═════ DATA EXCERPTS ═════
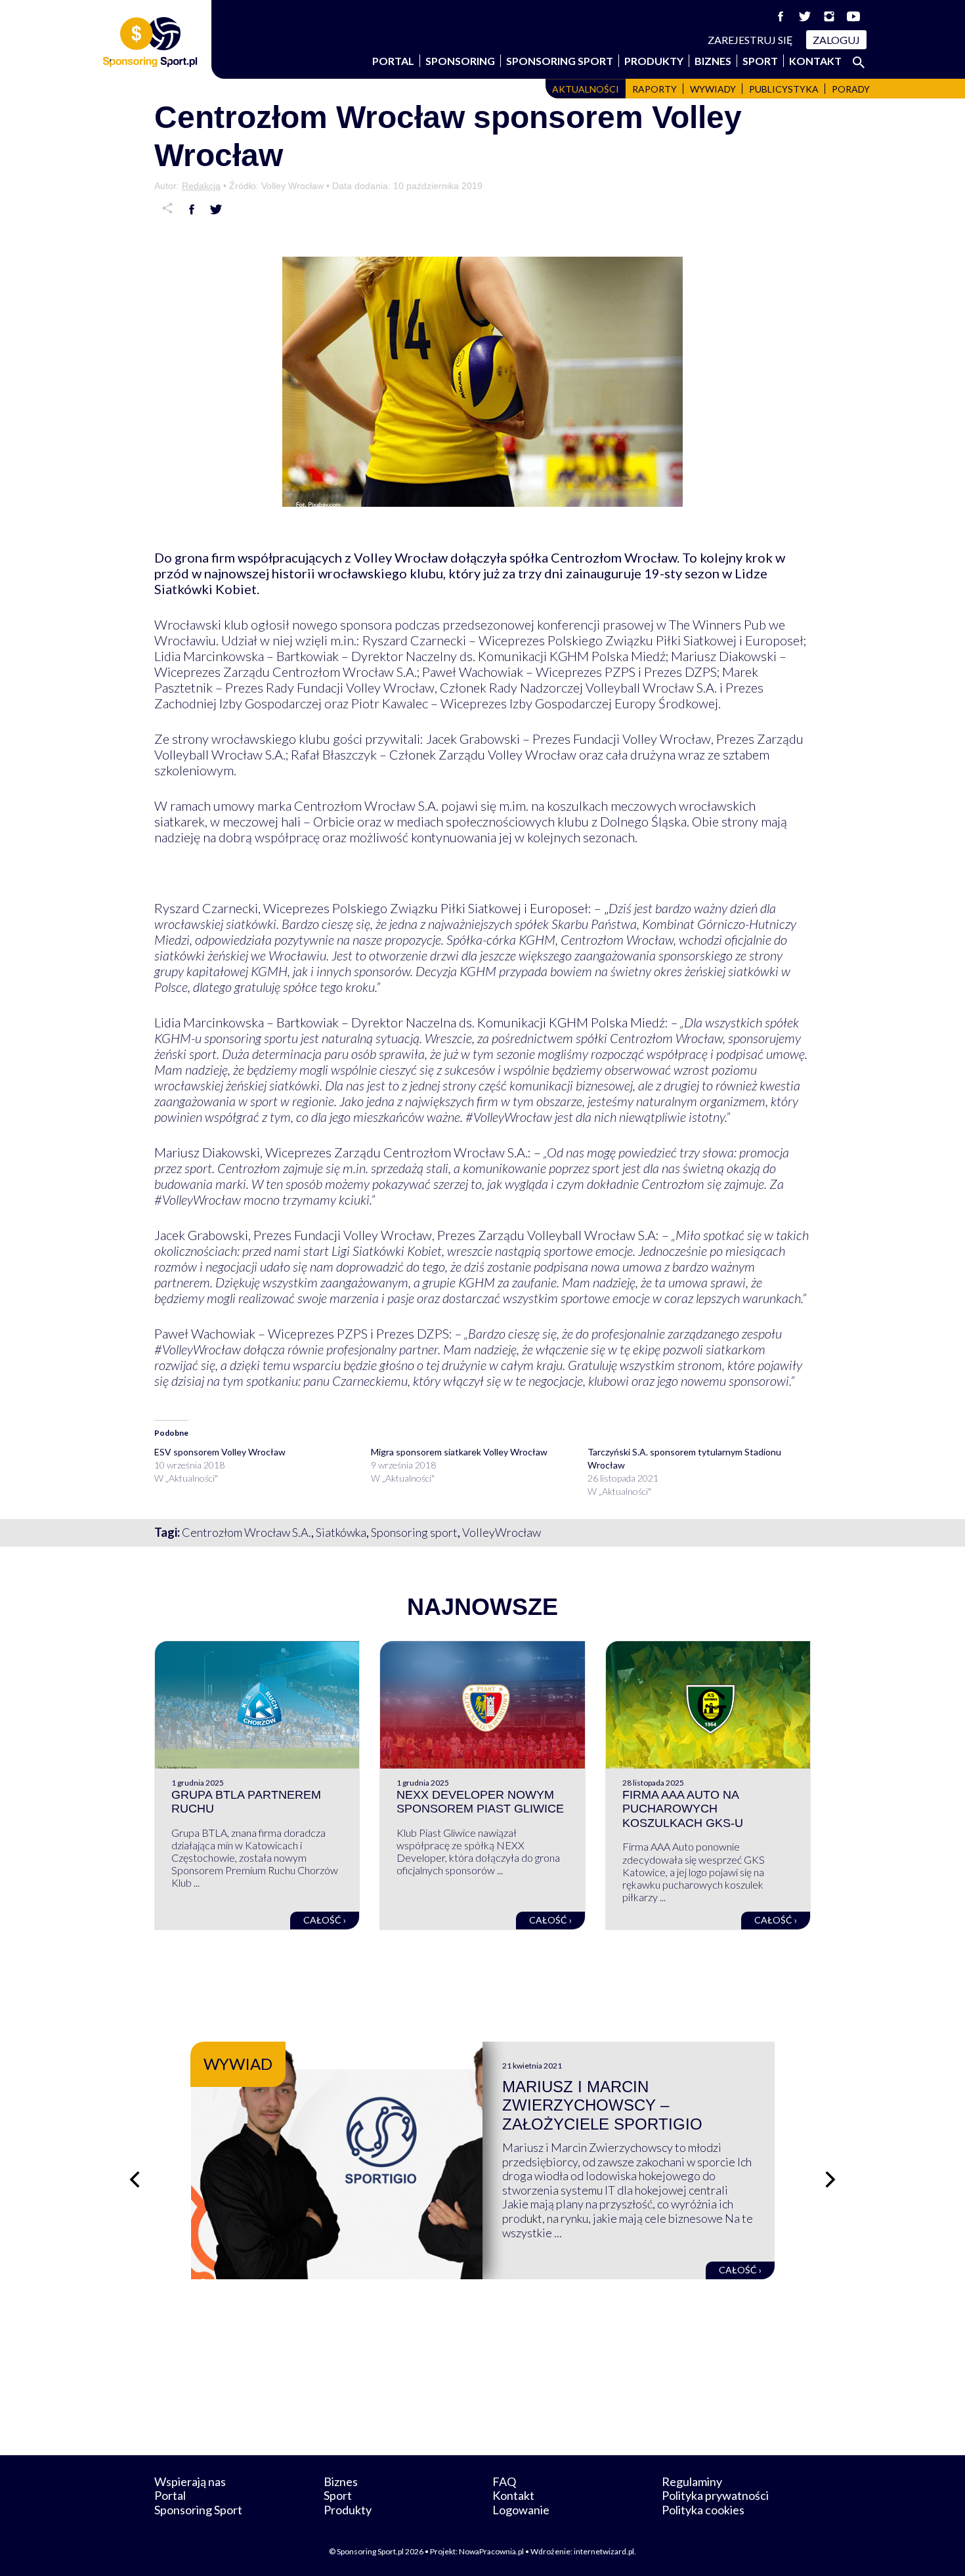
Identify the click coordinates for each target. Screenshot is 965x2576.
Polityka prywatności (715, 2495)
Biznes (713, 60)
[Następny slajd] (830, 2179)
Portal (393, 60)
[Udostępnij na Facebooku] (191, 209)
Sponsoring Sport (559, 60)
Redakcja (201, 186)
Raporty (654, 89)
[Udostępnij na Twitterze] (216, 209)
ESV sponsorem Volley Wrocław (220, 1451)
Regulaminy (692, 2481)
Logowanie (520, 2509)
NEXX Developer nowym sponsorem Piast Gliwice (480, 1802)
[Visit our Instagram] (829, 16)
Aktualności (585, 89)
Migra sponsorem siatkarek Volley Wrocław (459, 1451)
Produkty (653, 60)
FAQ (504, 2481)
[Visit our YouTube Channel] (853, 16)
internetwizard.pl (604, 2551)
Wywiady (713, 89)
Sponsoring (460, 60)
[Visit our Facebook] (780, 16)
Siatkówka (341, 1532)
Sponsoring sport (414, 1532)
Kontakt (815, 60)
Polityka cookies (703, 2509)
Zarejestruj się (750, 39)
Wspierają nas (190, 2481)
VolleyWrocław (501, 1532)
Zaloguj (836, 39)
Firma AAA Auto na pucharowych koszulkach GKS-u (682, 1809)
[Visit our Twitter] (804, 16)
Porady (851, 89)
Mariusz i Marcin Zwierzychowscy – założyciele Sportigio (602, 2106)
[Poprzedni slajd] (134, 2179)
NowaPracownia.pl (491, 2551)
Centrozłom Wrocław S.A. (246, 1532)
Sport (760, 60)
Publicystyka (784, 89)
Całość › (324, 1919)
═════
◆ YOUR INSTRUCTIONS ◆
Print the records again exactly. Skip every picture.

◆ TASK OUTPUT ◆
Identify the click coordinates for each target. Screenshot is 965x2576.
Polityka prywatności (715, 2495)
Biznes (713, 60)
[Następny slajd] (830, 2179)
Portal (393, 60)
[Udostępnij na Facebooku] (191, 209)
Sponsoring Sport (559, 60)
Redakcja (201, 186)
Raporty (654, 89)
[Udostępnij na Twitterze] (216, 209)
ESV sponsorem Volley Wrocław (220, 1451)
Regulaminy (692, 2481)
Logowanie (520, 2509)
NEXX Developer nowym sponsorem Piast Gliwice (480, 1802)
[Visit our Instagram] (829, 16)
Aktualności (585, 89)
Migra sponsorem siatkarek Volley Wrocław (459, 1451)
Produkty (653, 60)
FAQ (504, 2481)
[Visit our YouTube Channel] (853, 16)
internetwizard.pl (604, 2551)
Wywiady (713, 89)
Sponsoring (460, 60)
[Visit our Facebook] (780, 16)
Siatkówka (341, 1532)
Sponsoring sport (414, 1532)
Kontakt (815, 60)
Polityka cookies (703, 2509)
Zarejestruj się (750, 39)
Wspierają nas (190, 2481)
VolleyWrocław (501, 1532)
Zaloguj (836, 39)
Firma AAA Auto na pucharowych koszulkach GKS-u (682, 1809)
[Visit our Twitter] (804, 16)
Porady (851, 89)
Mariusz i Marcin Zwierzychowscy – założyciele Sportigio (602, 2106)
[Poprzedni slajd] (134, 2179)
NowaPracownia.pl (491, 2551)
Centrozłom Wrocław S.A. (246, 1532)
Sport (760, 60)
Publicystyka (784, 89)
Całość › (324, 1919)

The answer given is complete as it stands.